Llevamos varias décadas nombrando, señalando y tratando de abordar el complejo fenómeno del acoso escolar. Campañas de sensibilización, charlas, protocolos de actuación. Sin embargo, cada curso volvemos a ser testigos de historias que muestran que la problemática sigue produciéndose con una intensidad preocupantemente similar. Quizá esto pueda tener que ver con que seguimos abordando el fenómeno desde algunas premisas que generan tranquilidad social, pero que resultan profundamente engañosas.

El autor de este artículo es Kike Esnaola, psicólogo y divulgadorEl artículo fue tomado del diario EL PAÍS de España, Abril 1° de 2026.

El acoso escolar no es tan diferente de muchas situaciones de hostigamiento que las personas adultas experimentamos en distintos ámbitos de la vida: la familia, el trabajo, los grupos de amistad o las relaciones de pareja. La mirada social hacia el acoso escolar sigue estando impregnada de cierto adultocentrismo: tendemos a pensar que “eso del acoso escolar” es algo que ocurre exclusivamente entre niños y adolescentes, sin vincularlo con dinámicas cercanas, familiares e incluso con comportamientos en los que, en determinados momentos, también podemos participar.

Aceptar esta idea resulta incómodo, pero es necesario: las conductas de acoso no pertenecen exclusivamente a una minoría de menores especialmente problemáticos. En determinadas circunstancias, cuando el contexto lo permite o incluso lo premia, las personas podemos participar —de forma activa o pasiva— en dinámicas de exclusión, ridiculización o humillación. A veces ocurre a través de burlas aparentemente inofensivas; otras, mediante silencios que legitiman lo que está sucediendo; y, en ocasiones, mediante la difusión de comentarios o contenidos que refuerzan la estigmatización de alguien en situación de vulnerabilidad.

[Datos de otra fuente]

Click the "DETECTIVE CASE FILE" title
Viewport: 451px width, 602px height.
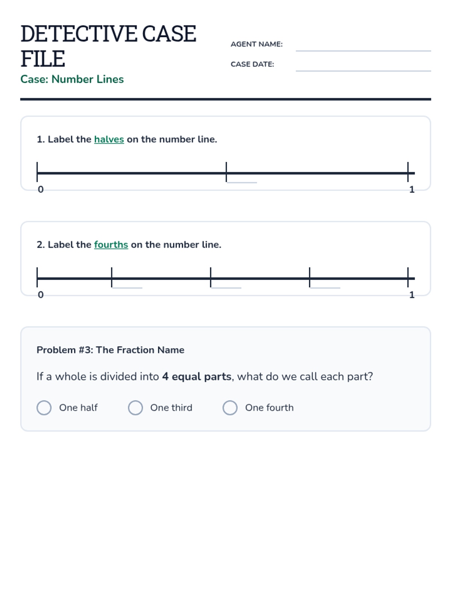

Sin embargo, nos resulta complicado mirar hacia estos hechos, probablemente porque nos cuesta diferenciar conductas de identidades. Hablamos de “los acosadores” y “las víctimas” como si se tratara de categorías fijas que pertenecen solo a un tipo de personas, cuando en realidad muchas de estas dinámicas son situacionales y relacionales. Esta simplificación nos tranquiliza: si quienes acosan son “otros” —personas claramente diferentes a nosotros o a nuestros hijos—, no necesitamos revisar nuestras propias prácticas ni preguntarnos en qué contextos pueden aparecer determinadas conductas. Sin embargo, reducir el problema a identidades rígidas invisibiliza algo fundamental: una misma persona puede ocupar posiciones distintas en diferentes momentos y grupos, y muchas situaciones de acoso se sostienen precisamente porque quienes participan no se perciben a sí mismos como agresores, sino como parte de una dinámica grupal que consideran normalizada.